Reviews on the Honda Civic OBD2 code readers for a DYIer, scangauge, Hondas HDS scanner, Mastertech scanner, NGS scanner, torque app etc.
Review 1. I bought a cheap one, well, cheap back then ($60 in 2007) and it’s been plenty useful. With the aid of mobile Google machines, you can easily and quickly begin to troubleshoot CELs. The only I bought only shows you the code and allows you to delete them. Fancier ones actually give readouts and stuff.
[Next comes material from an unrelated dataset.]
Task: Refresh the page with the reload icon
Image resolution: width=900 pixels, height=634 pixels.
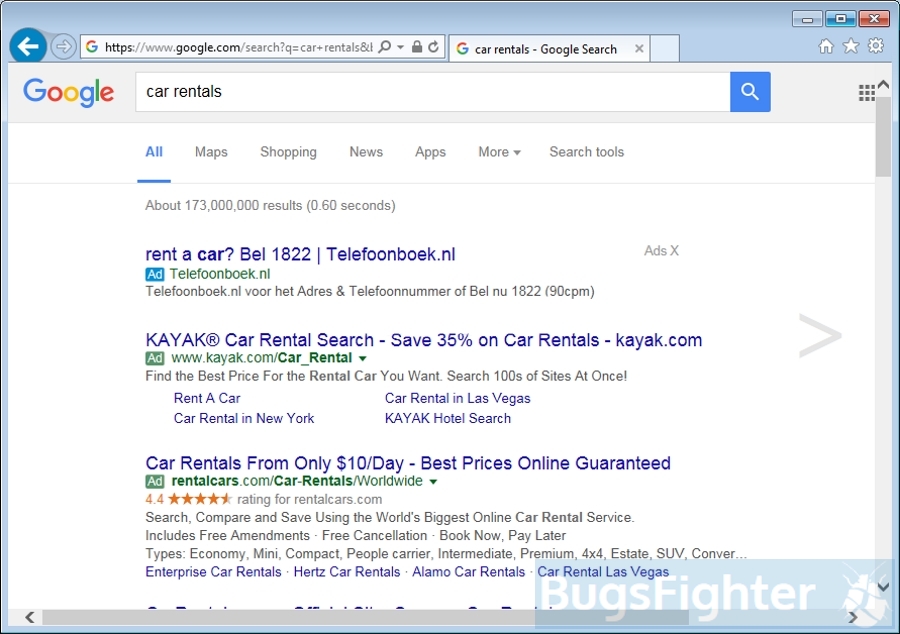Action: [434, 47]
There’s also cheap ones you can plug into the OBD2 port and get readings on your phone via Bluetooth, so there’s that.
Review 2: scangauge
I prefer scangauge or similar so I can check many more things iat the dash instead of a hidden phone in my pocket. better temp gauge, MPG, etc.
I have a code reader that reads SRS and Honda specific codes as well.
A code reader is a tool just like anything else in a tool box. Its effectiveness is up to you.
Some codes are easy, read code and throw a part at it….other codes aren’t so simple and some people can waste a lot of money by not doing their homework first.
Sometimes people post with codes that can’t exist in their car, that means some code readers aren’t 100% accurate at reading the codes.
80% of my entire career has revolved around your pesky warning lights LOL
Hondas HDS scanner software (on two of my personal laptops, HDS stands for ‘Honda Diagnostic System’, it is the dealer level scantool.)
Mastertech scanner (mine, pretty much obsolete now)
NGS scanner (mine, obsolete now)
Still considering getting a $20 engine code reader/eraser just for speed.
My car has an Ultragauge on the dash, displays quite a bit of live data and can read/erase codes if needed.
Review 3: torque app + cheap code reader
I have one of the Bluetooth dongles and the torque app. And a cheap code reader I bought like 10 years ago, Both have been extremely useful. I tend to use the Bluetooth one since it gives me more information.
I have an older version of that $70 reader, I got it for $20 on clearance. You can check and clear codes, look up the vin (on newer cars), and check the readiness monitors.
The $180 one will also do freeze frame and live operating data which is handy for diagnostic purposes. And it will apparently do abs codes but iy might not work on all cars.
Or you can save $150 and get a $20 dongle and $5 app. You just won’t be able to do abs codes, which with the multiple different vehicles I’ve owned (2 Fords and 5 Hondas) I have never needed abs scanning. You can always get partsource (or another parts store) to scan it for you if you do have the abs light come on.
You do what you want I’m just trying to save you money.